Jens Weidmann, the president of the German central bank that has been key to the extreme austerity imposed on Cyprus, said, “The situation in Cyprus has stabilized in the last few days.” (New York Times, April 7) Workers in Nicosia, the capital of Cyprus, a small island country of about 4 million people, don’t think so.
On April 4, the Union of Bank Employees (ETYK) called a two-hour lunch-time strike to hold a protest there in front of Parliament, which is having trouble passing the laws needed to implement the austerity policies the government imposed by decree. The parliamentarians are feeling the heat of popular anger over this situation.
Hundreds of bank workers demonstrated again on April 5. They came out at the call of the ETYK, which has played a very active role in leading protests against the austerity. Workers told Telesur, the Latin American TV network, that they feared 60 percent of their pension funds would be confiscated. The government, under pressure from the Troika (the European Central Bank, the International Monetary Fund and the European Commission) has decreed that 60 percent of all accounts over 100,000 euros would be confiscated to pay for the bailout.
One protester told Telesur: “We live off our salaries and we are counting on living off our pension funds when we are retired. This debt should not punish us or our families.” Another said, “It was terrible that they are destroying the economy and telling lies about it.”
Panos Kyriakydes said, “We don’t want to close the banks, but if they force us to we will close the banks ourselves.” He realized that this would create big problems for the companies that depend on the banks, and on both the rich and the poor people who use them.
At the end of March, when the Troika had representatives in Nicosia to establish the terms of the “bailout,” ETYK led at least two major occupations of bank offices. A Reuters video showed hundreds of angry workers, many in business suits, marching into the headquarters of Laiki, one of the biggest banks in Cyprus, which has been designated to be closed. (March 26)
One protester told Reuters, “They are trying to take our money rather than find the bankers who were the ones who stole our money.”
Besides bank workers facing the loss of jobs and pensions, the other very energetic sector in these protest has been students who face the loss of their future. “The Troika will bring us to the point that we have no future. We cannot find a job,” a Cypriot student told RIA Novosti. (March 26) Subsequent student protests have tended to be focused on Parliament and the government offices.
One sign at a protest in late March read, “People wake up, they are sucking your blood.” Another sign read, “Death to Merkel.” Angela Merkel is the German chancellor who, to many Cypriots, is the chief architect of the austerity plan. ETYK, however, has moved from primarily blaming Germany to putting more focus on the Cypriot government. (Telesur, April 5)
The level of violence in Cyprus hasn’t reached the levels in Greece. A few ATM machines were blown up at night while the terms of the bailout were being set. (RT.com, March 25) There were a few shoving matches between cops and protesters, shown on video clips, but no rocks or tear gas were thrown.

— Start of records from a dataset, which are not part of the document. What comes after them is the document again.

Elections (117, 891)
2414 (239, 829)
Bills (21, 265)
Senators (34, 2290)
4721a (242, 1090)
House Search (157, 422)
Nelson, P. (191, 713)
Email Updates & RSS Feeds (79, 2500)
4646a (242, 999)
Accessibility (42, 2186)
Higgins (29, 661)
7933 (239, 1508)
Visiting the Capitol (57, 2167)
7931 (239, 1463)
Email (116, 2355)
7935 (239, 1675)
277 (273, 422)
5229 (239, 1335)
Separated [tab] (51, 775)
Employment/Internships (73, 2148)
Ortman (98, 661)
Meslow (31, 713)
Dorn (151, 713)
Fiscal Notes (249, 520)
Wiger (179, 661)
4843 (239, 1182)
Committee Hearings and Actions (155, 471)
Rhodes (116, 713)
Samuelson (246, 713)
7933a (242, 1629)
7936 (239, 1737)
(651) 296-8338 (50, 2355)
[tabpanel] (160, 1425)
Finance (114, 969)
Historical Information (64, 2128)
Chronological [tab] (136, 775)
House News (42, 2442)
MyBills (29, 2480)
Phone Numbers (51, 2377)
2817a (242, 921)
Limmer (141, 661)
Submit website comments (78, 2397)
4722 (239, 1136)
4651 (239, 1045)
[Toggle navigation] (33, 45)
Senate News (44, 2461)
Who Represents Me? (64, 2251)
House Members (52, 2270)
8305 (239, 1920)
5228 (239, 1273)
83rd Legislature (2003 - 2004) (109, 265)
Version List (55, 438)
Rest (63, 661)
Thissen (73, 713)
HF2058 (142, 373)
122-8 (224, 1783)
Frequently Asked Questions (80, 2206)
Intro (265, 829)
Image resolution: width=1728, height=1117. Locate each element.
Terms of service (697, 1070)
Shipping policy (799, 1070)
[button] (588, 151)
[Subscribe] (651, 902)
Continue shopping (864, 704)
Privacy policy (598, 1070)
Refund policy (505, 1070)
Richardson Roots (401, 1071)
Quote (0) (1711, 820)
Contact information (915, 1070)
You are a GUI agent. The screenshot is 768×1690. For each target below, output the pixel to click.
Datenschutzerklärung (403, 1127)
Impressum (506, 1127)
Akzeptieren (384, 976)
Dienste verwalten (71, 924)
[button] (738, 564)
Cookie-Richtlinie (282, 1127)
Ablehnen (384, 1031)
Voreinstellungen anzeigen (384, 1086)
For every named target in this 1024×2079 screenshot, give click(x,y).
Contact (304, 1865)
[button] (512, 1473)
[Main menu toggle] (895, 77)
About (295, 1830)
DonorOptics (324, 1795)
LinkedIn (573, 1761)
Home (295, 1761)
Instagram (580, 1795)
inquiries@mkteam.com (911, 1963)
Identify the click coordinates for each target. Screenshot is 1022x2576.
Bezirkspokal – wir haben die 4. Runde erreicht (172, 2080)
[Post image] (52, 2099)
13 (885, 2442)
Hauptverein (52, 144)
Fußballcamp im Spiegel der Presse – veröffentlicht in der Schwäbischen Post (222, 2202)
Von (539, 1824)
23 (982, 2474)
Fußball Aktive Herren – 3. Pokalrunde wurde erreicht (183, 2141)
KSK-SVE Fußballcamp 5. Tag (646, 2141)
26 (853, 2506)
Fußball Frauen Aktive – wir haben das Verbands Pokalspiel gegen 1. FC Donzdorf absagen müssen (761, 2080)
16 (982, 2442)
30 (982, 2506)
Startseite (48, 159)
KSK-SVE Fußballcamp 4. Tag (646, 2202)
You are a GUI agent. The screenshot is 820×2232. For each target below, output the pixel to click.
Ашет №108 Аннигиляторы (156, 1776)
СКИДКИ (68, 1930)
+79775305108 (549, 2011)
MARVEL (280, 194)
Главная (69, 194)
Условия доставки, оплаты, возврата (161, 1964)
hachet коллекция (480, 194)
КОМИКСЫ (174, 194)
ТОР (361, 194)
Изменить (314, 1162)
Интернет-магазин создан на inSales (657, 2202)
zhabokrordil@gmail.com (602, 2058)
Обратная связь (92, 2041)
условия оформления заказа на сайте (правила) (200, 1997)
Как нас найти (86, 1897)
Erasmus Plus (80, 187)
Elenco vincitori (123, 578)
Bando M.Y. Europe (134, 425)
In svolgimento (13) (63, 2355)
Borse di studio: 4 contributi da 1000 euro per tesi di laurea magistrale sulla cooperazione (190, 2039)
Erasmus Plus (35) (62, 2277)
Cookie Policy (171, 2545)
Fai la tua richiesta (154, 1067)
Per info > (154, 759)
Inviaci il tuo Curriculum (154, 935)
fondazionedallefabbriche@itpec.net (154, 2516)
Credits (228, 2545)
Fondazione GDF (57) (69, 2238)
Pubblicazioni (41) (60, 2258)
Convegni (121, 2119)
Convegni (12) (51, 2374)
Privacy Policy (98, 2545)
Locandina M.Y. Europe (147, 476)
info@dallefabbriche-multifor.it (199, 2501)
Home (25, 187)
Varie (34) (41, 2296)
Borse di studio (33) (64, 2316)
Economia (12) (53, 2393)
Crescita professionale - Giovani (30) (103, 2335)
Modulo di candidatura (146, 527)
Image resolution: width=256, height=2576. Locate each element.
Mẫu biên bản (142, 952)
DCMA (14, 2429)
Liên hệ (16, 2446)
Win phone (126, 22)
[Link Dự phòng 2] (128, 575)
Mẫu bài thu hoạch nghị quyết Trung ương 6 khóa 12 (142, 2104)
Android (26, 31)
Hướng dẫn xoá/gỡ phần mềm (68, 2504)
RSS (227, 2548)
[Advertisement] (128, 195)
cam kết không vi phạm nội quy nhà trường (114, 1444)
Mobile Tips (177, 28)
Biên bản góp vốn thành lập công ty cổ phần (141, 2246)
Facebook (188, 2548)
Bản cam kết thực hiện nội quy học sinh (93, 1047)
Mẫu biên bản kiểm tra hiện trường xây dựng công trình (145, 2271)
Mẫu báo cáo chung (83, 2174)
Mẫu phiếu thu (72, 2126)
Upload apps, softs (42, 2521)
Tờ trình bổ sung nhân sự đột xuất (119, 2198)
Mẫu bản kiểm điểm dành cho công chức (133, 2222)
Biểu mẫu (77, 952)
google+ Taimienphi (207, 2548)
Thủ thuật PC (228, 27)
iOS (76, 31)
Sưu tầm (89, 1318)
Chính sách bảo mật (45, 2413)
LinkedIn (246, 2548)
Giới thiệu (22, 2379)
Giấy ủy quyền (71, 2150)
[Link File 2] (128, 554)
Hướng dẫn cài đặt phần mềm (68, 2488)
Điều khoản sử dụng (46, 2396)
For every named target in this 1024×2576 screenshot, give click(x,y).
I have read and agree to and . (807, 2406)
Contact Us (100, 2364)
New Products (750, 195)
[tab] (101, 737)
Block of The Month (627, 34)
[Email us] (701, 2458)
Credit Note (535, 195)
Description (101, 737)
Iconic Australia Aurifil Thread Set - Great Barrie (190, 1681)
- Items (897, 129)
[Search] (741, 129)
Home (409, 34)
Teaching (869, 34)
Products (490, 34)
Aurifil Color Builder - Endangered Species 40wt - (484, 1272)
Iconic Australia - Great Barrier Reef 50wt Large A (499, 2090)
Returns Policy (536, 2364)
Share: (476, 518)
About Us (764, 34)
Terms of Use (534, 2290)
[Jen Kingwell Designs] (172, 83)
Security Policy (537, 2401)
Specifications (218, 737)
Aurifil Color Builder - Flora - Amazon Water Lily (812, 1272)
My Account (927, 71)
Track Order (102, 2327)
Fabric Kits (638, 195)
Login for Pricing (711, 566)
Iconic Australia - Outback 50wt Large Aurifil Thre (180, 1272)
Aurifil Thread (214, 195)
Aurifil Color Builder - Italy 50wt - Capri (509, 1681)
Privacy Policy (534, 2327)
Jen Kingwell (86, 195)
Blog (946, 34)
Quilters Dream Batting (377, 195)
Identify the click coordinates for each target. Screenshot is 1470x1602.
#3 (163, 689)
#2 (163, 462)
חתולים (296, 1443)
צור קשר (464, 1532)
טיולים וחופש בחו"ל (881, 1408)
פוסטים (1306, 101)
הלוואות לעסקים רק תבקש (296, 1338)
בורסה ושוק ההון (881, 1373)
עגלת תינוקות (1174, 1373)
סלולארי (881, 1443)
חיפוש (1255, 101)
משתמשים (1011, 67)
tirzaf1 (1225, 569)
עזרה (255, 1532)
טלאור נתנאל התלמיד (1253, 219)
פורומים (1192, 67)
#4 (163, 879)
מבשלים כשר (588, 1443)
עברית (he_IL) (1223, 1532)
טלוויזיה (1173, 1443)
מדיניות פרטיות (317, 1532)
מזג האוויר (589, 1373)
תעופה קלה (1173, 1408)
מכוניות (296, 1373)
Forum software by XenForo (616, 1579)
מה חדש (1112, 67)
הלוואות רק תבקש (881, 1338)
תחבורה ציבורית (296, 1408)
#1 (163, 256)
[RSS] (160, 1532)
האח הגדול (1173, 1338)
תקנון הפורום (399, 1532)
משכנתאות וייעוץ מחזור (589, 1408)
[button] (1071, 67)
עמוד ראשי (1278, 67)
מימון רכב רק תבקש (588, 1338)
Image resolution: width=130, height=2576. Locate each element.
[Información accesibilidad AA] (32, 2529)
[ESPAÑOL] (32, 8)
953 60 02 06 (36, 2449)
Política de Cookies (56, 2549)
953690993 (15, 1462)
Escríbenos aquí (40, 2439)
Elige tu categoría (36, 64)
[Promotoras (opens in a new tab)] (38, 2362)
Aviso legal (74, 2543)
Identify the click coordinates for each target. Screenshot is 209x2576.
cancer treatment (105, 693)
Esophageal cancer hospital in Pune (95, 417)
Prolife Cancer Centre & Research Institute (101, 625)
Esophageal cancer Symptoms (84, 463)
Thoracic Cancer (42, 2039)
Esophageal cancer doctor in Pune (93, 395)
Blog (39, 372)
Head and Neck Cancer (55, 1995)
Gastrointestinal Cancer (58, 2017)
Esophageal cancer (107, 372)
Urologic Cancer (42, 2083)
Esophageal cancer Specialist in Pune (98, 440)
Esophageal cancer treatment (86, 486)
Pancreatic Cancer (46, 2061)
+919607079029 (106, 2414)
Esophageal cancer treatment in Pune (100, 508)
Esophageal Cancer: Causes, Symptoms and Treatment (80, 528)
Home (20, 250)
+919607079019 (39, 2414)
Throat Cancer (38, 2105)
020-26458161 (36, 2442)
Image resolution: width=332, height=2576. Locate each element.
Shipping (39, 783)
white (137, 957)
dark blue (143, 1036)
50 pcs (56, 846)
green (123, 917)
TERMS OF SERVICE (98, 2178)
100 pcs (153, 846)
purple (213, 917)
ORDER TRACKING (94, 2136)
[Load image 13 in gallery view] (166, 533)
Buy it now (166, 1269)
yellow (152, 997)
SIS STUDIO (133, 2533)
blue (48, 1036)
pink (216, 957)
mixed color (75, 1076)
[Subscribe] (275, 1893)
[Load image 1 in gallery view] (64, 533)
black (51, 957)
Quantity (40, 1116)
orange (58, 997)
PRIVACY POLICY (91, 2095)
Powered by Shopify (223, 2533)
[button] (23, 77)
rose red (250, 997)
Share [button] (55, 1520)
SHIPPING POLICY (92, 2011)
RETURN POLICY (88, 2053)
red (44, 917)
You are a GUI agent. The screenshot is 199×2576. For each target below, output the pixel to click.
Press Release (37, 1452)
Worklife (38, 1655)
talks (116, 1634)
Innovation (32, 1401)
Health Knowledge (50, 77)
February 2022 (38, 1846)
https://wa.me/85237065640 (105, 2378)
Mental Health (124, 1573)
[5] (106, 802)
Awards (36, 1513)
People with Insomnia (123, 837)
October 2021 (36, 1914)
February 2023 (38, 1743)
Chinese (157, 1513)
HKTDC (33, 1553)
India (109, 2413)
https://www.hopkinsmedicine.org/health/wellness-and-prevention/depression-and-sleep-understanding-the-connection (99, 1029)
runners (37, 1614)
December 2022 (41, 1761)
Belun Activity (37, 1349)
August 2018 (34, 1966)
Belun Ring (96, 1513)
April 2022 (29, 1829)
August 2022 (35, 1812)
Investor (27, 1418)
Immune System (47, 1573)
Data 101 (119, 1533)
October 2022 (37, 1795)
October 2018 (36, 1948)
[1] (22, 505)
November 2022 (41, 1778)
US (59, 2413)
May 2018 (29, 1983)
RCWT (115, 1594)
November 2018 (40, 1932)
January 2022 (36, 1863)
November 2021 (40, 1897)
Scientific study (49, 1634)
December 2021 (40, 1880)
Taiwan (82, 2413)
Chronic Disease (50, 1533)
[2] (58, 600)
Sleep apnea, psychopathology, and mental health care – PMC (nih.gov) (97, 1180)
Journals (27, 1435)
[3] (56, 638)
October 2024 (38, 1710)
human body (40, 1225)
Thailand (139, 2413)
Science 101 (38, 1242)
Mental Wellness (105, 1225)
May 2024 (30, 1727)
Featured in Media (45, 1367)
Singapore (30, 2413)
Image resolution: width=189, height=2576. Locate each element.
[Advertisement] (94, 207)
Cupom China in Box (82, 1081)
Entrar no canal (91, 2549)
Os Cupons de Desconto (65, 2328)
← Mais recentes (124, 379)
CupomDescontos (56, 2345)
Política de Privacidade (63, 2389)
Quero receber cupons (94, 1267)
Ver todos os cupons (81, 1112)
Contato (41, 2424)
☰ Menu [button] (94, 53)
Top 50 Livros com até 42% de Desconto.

Some left-wing leaders in Europe, especially in Greece, have tried to assess how the situation in the Greek-speaking part of Cyprus is connected to the overall situation in Europe.
Alexis Tsipras, the leader of Syriza, the major opposition coalition in the Greek parliament, told the French Communist newspaper l’Humanité on March 21: “It is clear that the European leaders are now engaged in a policy openly oriented against the people of Europe. The German government’s strategy, supported by financial speculators in Europe, is a strategy of colonization, of southern Europe in general and of Greece and Cyprus in particular. It relies principally on a form of extortion, whose lever is debt.”